Using the entries that follow, count the lines containing the word "computer" and give that number by itself.

─── TASK MATERIAL

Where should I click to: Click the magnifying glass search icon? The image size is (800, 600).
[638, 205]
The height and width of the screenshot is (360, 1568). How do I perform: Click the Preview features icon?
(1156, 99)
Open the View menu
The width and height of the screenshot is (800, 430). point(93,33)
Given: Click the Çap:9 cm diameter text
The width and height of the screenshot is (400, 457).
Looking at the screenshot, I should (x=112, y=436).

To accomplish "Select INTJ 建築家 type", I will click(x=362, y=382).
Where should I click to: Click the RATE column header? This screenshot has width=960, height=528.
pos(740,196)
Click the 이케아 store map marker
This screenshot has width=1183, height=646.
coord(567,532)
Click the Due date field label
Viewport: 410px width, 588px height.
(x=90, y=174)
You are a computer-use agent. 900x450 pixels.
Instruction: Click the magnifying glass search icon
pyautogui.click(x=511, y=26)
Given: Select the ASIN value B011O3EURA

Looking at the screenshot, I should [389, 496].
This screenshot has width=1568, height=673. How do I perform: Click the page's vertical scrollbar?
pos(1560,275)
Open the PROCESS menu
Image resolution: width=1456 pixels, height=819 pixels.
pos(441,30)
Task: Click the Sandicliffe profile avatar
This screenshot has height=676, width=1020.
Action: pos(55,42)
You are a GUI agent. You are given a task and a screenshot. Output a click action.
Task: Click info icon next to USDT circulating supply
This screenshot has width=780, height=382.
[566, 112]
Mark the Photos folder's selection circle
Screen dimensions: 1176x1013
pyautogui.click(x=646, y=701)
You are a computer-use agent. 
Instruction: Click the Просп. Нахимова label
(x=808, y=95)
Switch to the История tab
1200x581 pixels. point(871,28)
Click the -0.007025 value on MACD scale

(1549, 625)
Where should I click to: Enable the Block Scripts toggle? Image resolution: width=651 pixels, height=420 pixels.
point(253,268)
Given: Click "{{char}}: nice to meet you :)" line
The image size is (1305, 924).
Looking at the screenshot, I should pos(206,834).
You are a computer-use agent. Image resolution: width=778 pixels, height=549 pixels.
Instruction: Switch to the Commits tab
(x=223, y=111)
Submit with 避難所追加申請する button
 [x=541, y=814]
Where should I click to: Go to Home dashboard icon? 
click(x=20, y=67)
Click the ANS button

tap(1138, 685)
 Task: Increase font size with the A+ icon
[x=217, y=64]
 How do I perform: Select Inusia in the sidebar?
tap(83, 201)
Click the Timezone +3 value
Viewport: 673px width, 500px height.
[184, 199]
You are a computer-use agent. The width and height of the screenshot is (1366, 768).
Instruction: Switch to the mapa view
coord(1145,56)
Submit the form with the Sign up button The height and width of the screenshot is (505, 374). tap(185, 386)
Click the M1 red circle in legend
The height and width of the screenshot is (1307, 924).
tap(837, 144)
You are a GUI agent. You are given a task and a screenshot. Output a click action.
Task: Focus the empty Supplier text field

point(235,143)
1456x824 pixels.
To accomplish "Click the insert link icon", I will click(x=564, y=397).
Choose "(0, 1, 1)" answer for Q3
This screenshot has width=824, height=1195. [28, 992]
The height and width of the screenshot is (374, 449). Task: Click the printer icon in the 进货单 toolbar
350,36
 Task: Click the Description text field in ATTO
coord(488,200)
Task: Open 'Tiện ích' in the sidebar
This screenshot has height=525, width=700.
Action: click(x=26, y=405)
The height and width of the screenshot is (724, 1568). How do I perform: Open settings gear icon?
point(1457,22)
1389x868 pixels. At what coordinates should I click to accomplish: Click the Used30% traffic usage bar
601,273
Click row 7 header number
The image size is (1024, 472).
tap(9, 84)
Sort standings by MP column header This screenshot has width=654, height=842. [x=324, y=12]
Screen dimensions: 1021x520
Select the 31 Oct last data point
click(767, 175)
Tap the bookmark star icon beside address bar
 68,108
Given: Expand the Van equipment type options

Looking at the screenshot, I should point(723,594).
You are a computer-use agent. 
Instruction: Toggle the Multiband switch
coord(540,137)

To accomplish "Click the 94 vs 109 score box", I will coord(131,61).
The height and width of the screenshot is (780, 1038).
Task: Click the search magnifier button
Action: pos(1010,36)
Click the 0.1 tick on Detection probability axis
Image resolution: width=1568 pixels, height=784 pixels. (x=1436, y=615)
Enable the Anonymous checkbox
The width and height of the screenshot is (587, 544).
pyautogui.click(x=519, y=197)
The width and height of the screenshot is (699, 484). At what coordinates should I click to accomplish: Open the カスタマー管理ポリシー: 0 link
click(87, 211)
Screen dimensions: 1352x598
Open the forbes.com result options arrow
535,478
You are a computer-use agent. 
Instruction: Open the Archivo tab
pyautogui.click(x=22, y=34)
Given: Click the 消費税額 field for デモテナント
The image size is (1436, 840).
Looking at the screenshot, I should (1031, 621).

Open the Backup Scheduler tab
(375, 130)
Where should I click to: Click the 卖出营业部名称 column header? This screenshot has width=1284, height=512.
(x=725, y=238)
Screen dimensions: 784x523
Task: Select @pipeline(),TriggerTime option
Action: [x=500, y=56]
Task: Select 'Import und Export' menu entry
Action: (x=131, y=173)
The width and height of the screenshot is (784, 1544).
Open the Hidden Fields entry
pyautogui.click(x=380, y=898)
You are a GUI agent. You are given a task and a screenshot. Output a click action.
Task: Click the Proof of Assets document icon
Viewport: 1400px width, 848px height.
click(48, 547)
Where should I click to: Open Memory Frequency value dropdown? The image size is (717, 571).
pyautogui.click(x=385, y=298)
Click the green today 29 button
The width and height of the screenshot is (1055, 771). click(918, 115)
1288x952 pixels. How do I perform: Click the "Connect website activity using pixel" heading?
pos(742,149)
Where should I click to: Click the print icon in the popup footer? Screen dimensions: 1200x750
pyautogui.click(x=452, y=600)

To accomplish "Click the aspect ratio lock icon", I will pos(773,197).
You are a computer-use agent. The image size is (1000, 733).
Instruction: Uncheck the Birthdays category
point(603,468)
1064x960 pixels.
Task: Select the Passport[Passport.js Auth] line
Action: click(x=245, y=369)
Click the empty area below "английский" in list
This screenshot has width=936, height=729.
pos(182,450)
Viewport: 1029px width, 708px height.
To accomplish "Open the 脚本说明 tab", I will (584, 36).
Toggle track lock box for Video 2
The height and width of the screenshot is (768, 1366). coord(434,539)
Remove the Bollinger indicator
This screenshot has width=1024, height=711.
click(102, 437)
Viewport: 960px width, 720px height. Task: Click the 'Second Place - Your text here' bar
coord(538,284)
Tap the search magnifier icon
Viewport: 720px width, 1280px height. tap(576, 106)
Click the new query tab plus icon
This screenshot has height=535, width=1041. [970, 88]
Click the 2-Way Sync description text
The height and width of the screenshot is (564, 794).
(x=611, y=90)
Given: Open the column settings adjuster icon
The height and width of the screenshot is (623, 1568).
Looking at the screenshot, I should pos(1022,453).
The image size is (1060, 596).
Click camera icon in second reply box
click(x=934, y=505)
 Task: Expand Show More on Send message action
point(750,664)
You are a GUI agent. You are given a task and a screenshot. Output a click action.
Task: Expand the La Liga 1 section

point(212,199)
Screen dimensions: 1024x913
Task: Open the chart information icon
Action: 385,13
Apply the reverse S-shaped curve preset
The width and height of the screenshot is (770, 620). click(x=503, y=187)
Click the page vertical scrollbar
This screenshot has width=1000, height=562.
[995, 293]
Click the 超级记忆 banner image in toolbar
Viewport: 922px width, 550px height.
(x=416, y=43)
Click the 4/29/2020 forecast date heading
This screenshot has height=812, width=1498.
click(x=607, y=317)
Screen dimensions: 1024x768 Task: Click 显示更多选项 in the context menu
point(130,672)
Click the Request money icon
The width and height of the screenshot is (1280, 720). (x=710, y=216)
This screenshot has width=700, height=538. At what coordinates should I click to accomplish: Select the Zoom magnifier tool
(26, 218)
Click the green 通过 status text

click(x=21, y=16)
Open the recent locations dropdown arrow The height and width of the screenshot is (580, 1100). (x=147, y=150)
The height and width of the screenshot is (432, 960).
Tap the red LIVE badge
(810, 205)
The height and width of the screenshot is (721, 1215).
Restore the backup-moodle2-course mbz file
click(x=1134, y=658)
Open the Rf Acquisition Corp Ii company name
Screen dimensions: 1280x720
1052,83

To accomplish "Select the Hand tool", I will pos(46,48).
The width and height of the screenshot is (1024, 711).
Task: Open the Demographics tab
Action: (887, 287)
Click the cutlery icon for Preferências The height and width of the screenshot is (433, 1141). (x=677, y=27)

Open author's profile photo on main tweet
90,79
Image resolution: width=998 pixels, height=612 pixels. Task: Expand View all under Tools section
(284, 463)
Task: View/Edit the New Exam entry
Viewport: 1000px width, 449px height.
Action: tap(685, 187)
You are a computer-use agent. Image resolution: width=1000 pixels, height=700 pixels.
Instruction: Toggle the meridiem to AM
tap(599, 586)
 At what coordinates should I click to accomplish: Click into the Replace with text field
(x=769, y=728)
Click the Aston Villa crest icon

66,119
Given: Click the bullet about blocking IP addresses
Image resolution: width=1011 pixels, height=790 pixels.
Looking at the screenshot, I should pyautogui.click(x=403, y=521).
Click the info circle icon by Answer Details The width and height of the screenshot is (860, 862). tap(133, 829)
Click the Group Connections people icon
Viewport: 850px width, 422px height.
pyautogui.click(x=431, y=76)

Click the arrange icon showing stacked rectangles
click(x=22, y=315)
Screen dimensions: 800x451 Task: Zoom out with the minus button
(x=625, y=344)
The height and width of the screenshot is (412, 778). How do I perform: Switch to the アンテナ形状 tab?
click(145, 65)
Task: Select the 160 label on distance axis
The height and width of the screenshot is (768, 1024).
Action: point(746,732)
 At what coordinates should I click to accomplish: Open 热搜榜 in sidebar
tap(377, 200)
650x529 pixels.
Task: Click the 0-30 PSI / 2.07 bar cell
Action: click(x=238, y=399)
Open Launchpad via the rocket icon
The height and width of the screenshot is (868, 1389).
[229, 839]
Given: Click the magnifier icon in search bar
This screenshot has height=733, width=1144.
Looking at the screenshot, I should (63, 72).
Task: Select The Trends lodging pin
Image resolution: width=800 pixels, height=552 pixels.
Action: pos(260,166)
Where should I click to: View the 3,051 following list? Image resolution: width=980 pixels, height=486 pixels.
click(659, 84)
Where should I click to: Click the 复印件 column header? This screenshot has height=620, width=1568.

──────

SOLUTION TO THIS TASK → 8